Despite the improved methodology described elsewhere in this issue of Higher Education World, the 2015/16 QS World University Ranking agree with last year’s on one thing: the Massachusetts Institute of Technology is the world’s top university. It has near-perfect scores on five of our six measures, and comes 62nd in the world on the other, its percentage of international students.
The stability of these rankings is also evident from the fact that the same institutions fill the top eight places in the Ranking as last year, although MIT is the only one in the same position. The most spectacular move affects Imperial College, London. It is down from second to eighth place, largely because of a 59-place fall in its citation per faculty member count. This is likely to be due mainly to the reduced emphasis that we now place upon excellence in biomedicine.
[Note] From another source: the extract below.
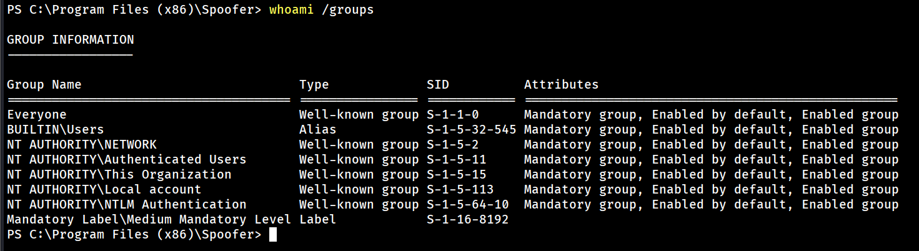Click the whoami command text

pyautogui.click(x=292, y=11)
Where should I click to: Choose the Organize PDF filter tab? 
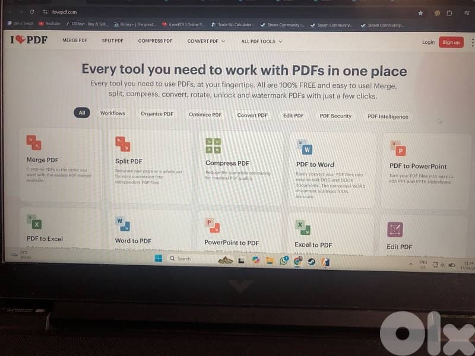tap(157, 114)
Staying in London, the opposite effect is visible in the 36-place rise for the London School of Economics (now 35th). The LSE’s lack of significant science and technology emphasis has long meant that its world standing was not fully reflected in our rankings. This is exactly the kind of anomaly that this our changed methodology has now addressed.
Perhaps the most notable feature of the upper levels of our rankings is the prominent position of Asia’s two top universities, both in Singapore. A 10-place jump to twelfth by the National University of Singapore is remarkable enough, but even this achievement is modest by comparison with the 26 places gained by Nanyang Technological University, now in 13th place.
NTU was founded in 1991 and even its predecessor institute only dates back to 1981. It has been quickly rising through the Rankings for some years. While our changed citations methodology has done NTU some good this year, NTU has also improved its faculty/student ratio and its standing in our academic survey. These two measures account for 60 per cent of a university’s possible score in the Ranking. Hong Kong University of Science and Technology, which has a somewhat similar institutional mission to NTU, is also upwardly mobile this year, up 12 places to 28th.
One consistent result of these rankings is that Switzerland has continental Europe’s top universities. ETH Zurich and EPFL Lausanne are ninth and 14th here, both up three places. These, along with two French universities, are the only continental European institutions in the top 50.
In the lower reaches of the rankings, there is some good news for Indian higher education, which typically performs modestly. We have admitted the Indian Institute of Science to the Rankings after reconsidering its academic profile, and it has entered as India’s top institution in 147th place. There are also worthwhile gains for various branches of the Indian Institute of Technology such as Delhi, up 56 places to 179th.